WHAT THE TASK REQUIRES:
Rewrite the records starting at the beginning and ending at the line containing "tap(679, 15)", changing "theme palette" to "color palette" and keeping everything else unchanged. Leave the pictures out of your answer.
(begin)
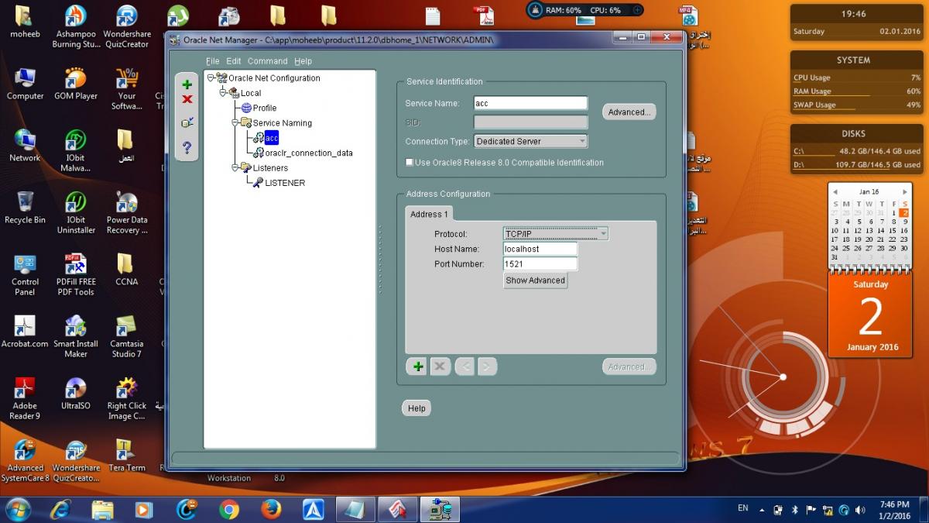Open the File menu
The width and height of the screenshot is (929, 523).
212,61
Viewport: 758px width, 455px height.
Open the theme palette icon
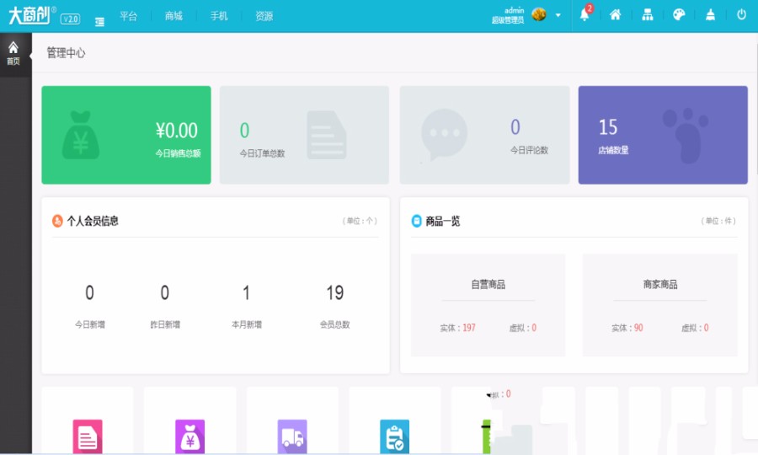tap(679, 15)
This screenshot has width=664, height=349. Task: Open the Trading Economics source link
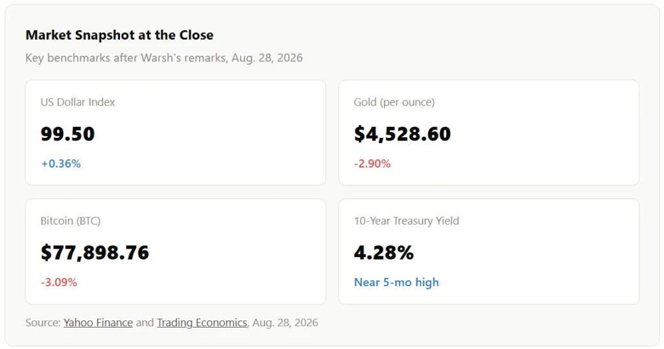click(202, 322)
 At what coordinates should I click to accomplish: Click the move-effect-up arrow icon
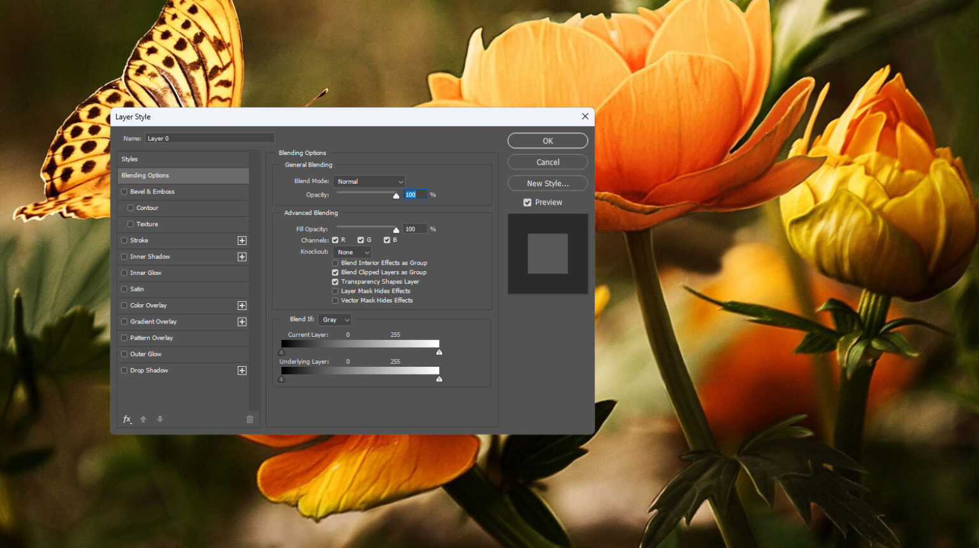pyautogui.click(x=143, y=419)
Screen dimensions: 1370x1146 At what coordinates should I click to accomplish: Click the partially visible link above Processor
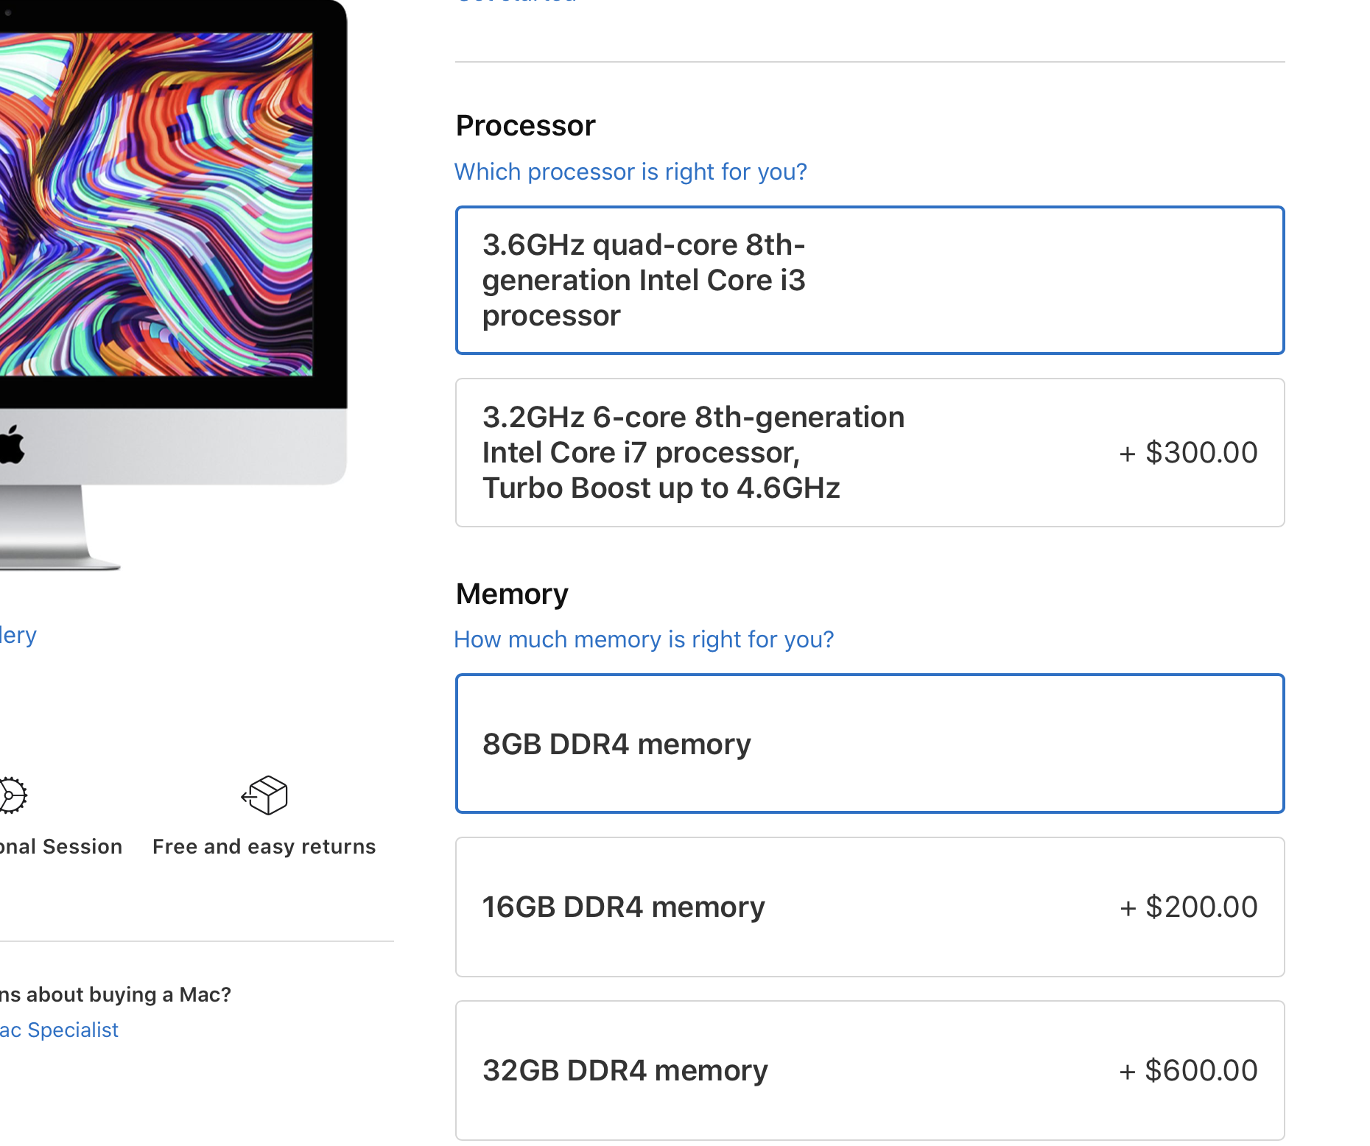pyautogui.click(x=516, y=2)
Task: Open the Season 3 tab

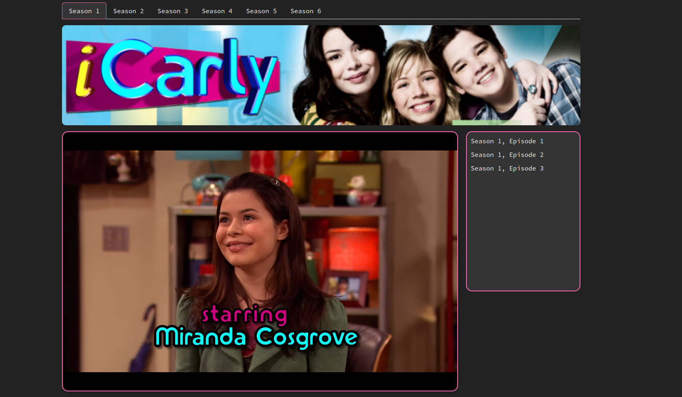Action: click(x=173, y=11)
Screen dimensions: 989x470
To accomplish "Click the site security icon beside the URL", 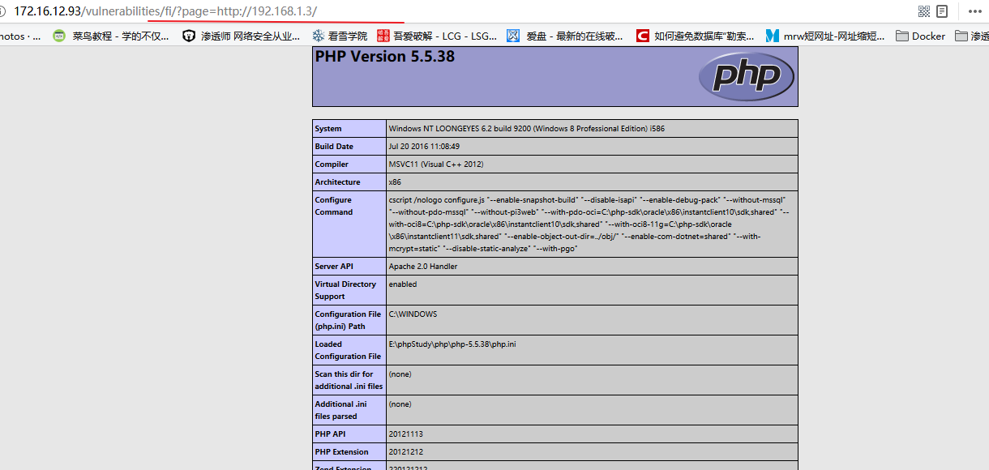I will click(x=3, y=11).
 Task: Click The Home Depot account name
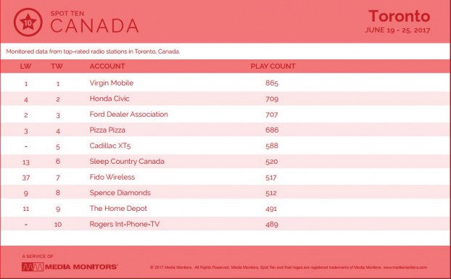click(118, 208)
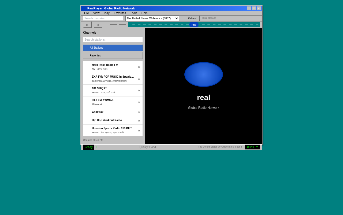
(end)
TASK ANSWER:
Open the File menu
The width and height of the screenshot is (929, 523).
212,61
Viewport: 758px width, 455px height.
Open the color palette icon
tap(679, 15)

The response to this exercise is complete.